Numerical simulation of the solutal Marangoni flow and capillary flow in a pair of binary droplets

Applications like e.g. inkjet printing rely on the evaporation of multiple sessile multi-component droplets. Due to the diffusive vapor transport in the gas phase, each droplet interacts with its neighbors, which results e.g. in a diminished evaporation rate at spots facing towards a neighboring droplet, whereby the flow towards the pinned contact line (cf. coffee-stain effect) becomes non-axisymmetric. In mixture droplets, the altered evaporation rate also influences the compositional gradients and in turn the Marangoni flow. Therefore, analysis of an isolated droplet is usually insufficient to predict the drying time, flow and compositional dynamics in such applications.

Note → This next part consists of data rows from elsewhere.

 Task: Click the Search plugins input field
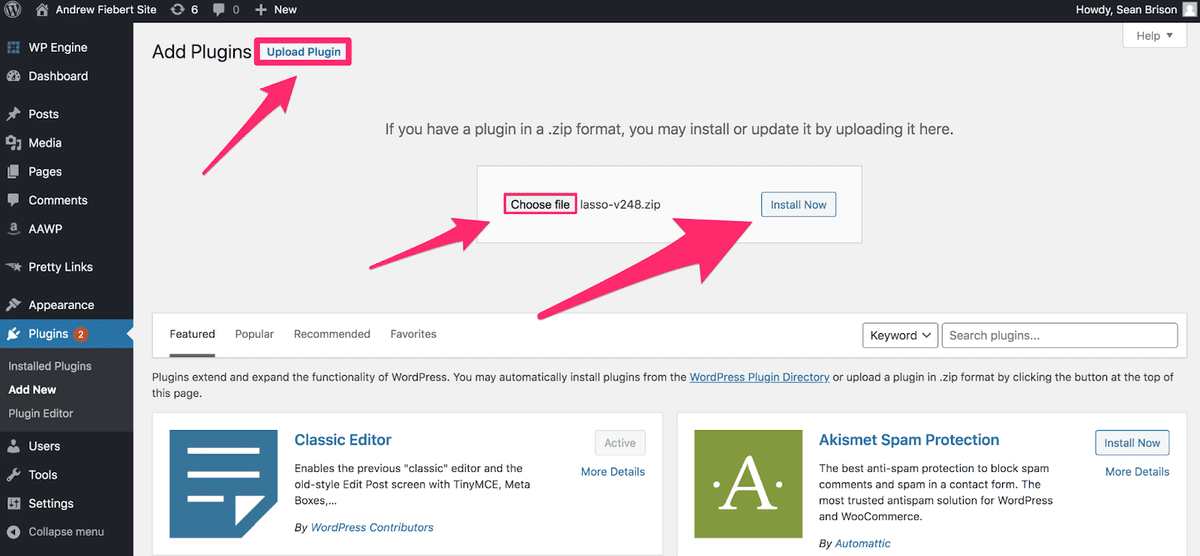tap(1059, 336)
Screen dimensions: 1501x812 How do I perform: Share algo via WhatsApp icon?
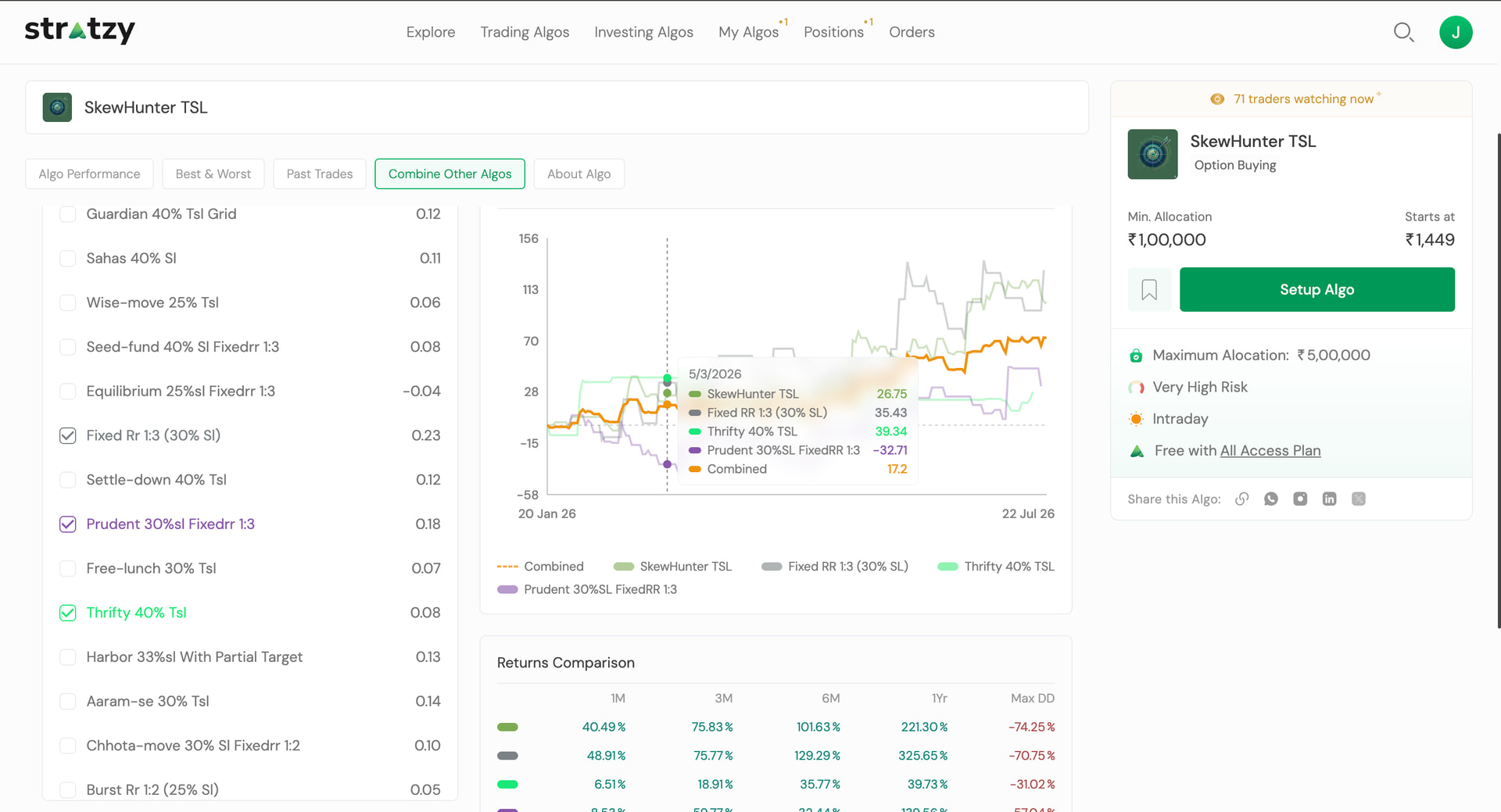click(1271, 499)
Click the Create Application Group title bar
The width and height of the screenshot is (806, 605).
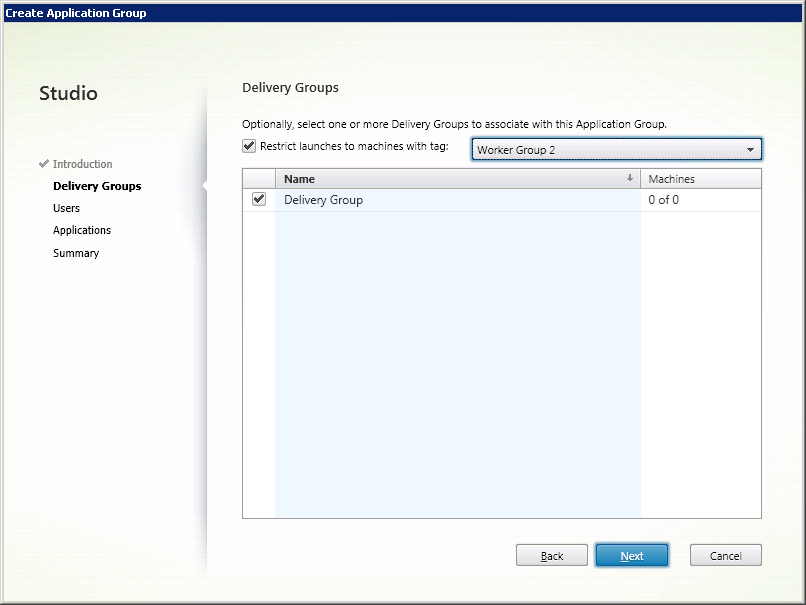[400, 13]
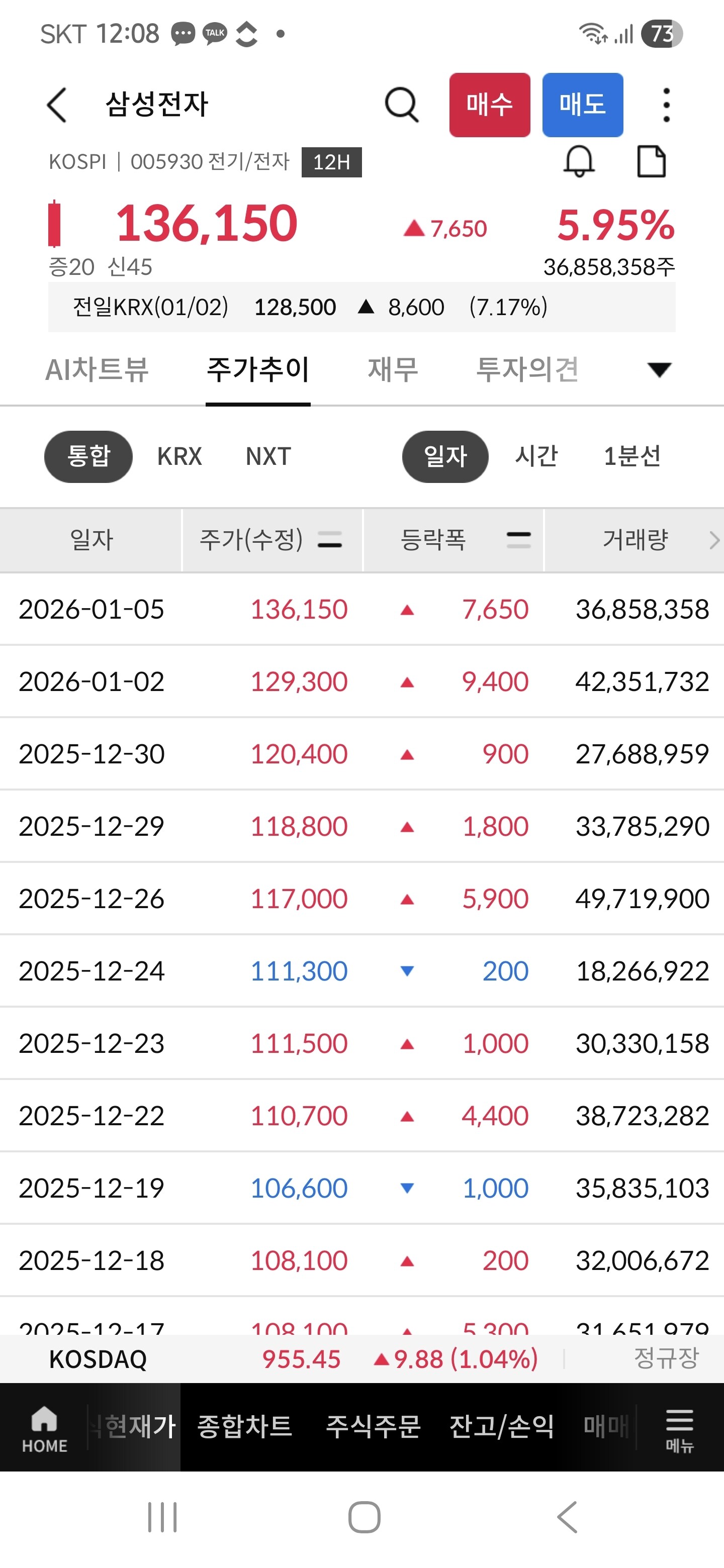Open stock search with magnifier icon

(402, 105)
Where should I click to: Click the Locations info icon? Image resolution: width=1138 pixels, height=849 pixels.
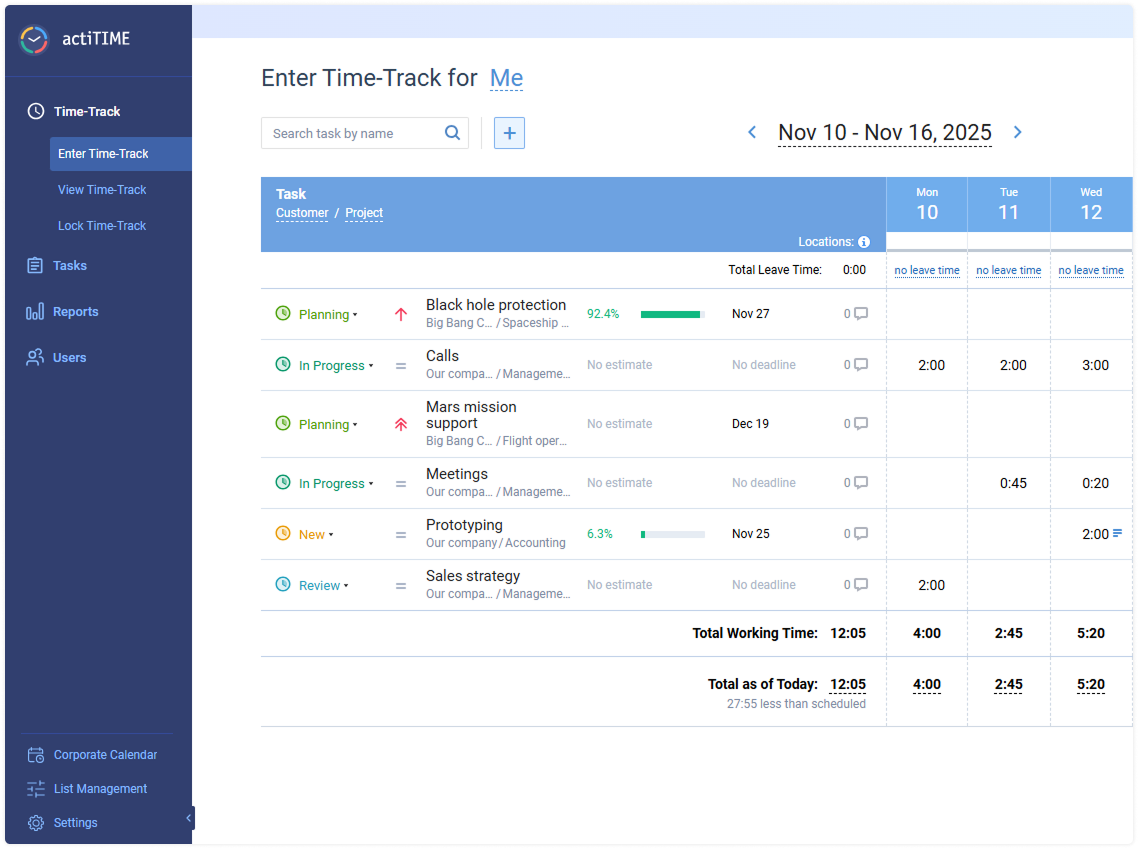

We numerically analyze a pair of binary droplets, which is the most trivial scenario allowing to investigate the effect of a neighboring droplet. The analysis is carried out by both full 3d Navier-Stokes simulations and computationally cheap simulations based on lubrication theory, both transiently and in quasi-stationary approximation, where we enhance the accuracy of the lubrication theory by the consideration of Taylor dispersion, i.e. by an generalization of the model by Ramírez-Soto and Karpitschka [Phys. Rev. Fluids 7, L022001, (2022)].

In a minimal model, the entering parameters can be reduced to a Peclet number for the total evaporation rate (i.e. for the outward flow towards the contact line), a Marangoni number, the contact angle and the nondimensionalized distance to the neighboring droplet. Contrarily to naive expectations, the maximum concentration of the less volatile component is not always located at the distant poles of the contact lines, which can be attributed to enhanced replenishment from the center driven by the total evaporation rate. When Marangoni flow comes into play, the interaction with the asymmetric net bulk transport towards the contact line can enhanced or reduce the asymmetry in the flow and composition.